WHAT TO WORK ON>
Reproduce word for word the lines between those holding "طرز تهیه خورشت" and "پزشکیان: آقای جبلی!", inclusive, and nothing else from the data below.

Pixel coordinate grounding data:

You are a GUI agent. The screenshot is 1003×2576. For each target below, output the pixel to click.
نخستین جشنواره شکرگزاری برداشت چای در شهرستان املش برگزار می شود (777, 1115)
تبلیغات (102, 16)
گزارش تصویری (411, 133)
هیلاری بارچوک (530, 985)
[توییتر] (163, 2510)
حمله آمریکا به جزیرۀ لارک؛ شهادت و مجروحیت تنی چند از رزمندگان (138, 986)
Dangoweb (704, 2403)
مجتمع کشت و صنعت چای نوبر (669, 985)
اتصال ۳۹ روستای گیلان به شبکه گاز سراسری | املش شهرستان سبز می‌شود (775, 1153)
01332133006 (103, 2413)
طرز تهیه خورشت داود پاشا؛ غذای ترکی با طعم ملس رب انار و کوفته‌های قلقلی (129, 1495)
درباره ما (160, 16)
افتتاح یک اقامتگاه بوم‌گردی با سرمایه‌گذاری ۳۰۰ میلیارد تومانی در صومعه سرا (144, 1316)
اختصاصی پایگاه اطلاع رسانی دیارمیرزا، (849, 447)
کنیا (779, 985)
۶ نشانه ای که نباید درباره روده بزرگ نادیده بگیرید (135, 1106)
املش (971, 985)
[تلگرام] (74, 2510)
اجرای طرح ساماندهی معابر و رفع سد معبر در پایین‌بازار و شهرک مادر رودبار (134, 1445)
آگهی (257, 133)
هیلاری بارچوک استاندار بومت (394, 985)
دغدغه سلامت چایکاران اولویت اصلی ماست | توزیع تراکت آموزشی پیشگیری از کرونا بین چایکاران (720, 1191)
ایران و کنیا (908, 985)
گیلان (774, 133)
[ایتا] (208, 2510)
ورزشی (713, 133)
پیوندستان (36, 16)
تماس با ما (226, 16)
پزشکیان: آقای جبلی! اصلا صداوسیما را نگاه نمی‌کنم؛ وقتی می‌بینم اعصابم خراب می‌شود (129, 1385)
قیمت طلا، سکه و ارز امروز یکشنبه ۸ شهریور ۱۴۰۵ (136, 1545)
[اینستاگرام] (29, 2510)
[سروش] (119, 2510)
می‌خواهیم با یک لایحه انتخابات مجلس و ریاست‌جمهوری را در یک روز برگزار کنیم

SOLUTION FOR THIS TASK>
طرز تهیه خورشت داود پاشا؛ غذای ترکی با طعم ملس رب انار و کوفته‌های قلقلی (129, 1495)
درباره ما (160, 16)
افتتاح یک اقامتگاه بوم‌گردی با سرمایه‌گذاری ۳۰۰ میلیارد تومانی در صومعه سرا (144, 1316)
اختصاصی پایگاه اطلاع رسانی دیارمیرزا، (849, 447)
کنیا (779, 985)
۶ نشانه ای که نباید درباره روده بزرگ نادیده بگیرید (135, 1106)
املش (971, 985)
[تلگرام] (74, 2510)
اجرای طرح ساماندهی معابر و رفع سد معبر در پایین‌بازار و شهرک مادر رودبار (134, 1445)
آگهی (257, 133)
هیلاری بارچوک استاندار بومت (394, 985)
دغدغه سلامت چایکاران اولویت اصلی ماست | توزیع تراکت آموزشی پیشگیری از کرونا بین چایکاران (720, 1191)
ایران و کنیا (908, 985)
گیلان (774, 133)
[ایتا] (208, 2510)
ورزشی (713, 133)
پیوندستان (36, 16)
تماس با ما (226, 16)
پزشکیان: آقای جبلی! اصلا صداوسیما را نگاه نمی‌کنم؛ وقتی می‌بینم اعصابم خراب می‌شود (129, 1385)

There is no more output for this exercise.